Small was seven yesterday and she already wants to be eight. She’s one of the youngest people in the class and thinks their age gives them authority. She is a month older than one of her friends and a year older than another and she lords it over them. She is always the one in charge, she makes the decisions and they execute them.
Is she always going to be like that?
I sure hope she’s not bipolar. Bipolar gives you weeks of being on top of the world followed by weeks of crashing in to the ground. Your friends who loved your energy and love of life often abandon you. It’s not that they don’t like you anymore. They probably didn’t really like you in the first place. For someone who enjoys people and wants to be around them, this could be detrimental. When she is at the top, she’d be at the top. When she would be depressed, no matter how much she struggles she won’t be able to snap out of it. She does care about what other people think, and psych-hospitals are the joke to end all jokes and she would probably be shunned. I don’t know if she’d be able to be on top ever again.

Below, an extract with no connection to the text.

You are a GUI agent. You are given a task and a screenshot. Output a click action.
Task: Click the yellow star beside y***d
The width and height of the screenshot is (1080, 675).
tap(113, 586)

Does it seem like I’m obsessed with my daughter’s future popularity? I guess I am, because I see that being around people and having BFFs feed her spirit. I have real friends, now, like T and L. They cook for me and invite me over. I have a feeling they aren’t talking about me behind my back, or if they are, it is not picking me apart, or finding fault with me. My friends in high school weren’t that real. I had mauditmo but she lived very far away. Other didn’t even notice they were trampling my body in to the ground. None of us were knowledgeable enough about anything to notice I had something serious going on. I have the twisted idea that, if Small is at least moderately popular she will have more friends, and among those friends she will have good friends. I should find some former homecoming queens (are there any “former” homecoming queens or is it something like in the Marines, “Once a Marine, always a Marine”?”) and ask about their friendships and relationship. Or football quarterbacks. (Can I think of any other stereotypes? I never even knew our school had a quarterback.)
It occurs to me, in a flash, that punitive parenting would destroy my daughter. I don’t think it’s good for any kid, but a kid like Small could be crushed. I raised my voice to my husband earlier this week. They both were shocked, but Small was spooked. It reminds me it is good that I don’t yell. I don’t want her to get used to being yelled at or at hearing yelling. Same thing goes for corporal punishments, from slapping hands to spankings. I got ticked at her when she was almost two years old for grabbing at something. I smacked her hand and she laughed and smacked me back. It was silly. It put the whole thing in perspective. I said I was sorry, but she had dropped it before I could. I can hear dissenting voices – I should have hit her harder. I should have been doing it more consistently. I can’t expect punishment to work if I don’t make it hurt. What? Why? As Small says, “That doesn’t even make sense.”
It also doesn’t make sense I was able to fly below the radar. Although I had obvious symptoms, I was not diagnosed or treated for any mental illness until I was in late twenties. I struggled alone, fighting to do the very best I could. I didn’t have the luxury of any kind of support team or the counseling I desperately needed. When I was first diagnosed I used to joke that, although was sick for over a decade, I didn’t get “caught” until much later Most people get diagnosed in their late teens/early twenties. I managed to plow through those times with sheer willpower, fighting against my body and mind and was chronically suicidal. Maybe you could have met me and I’d look fine, maybe you would be insightful enough to tell.
P.S. The title of the entry comes from the 80s flick, “Can’t Buy Me Love.”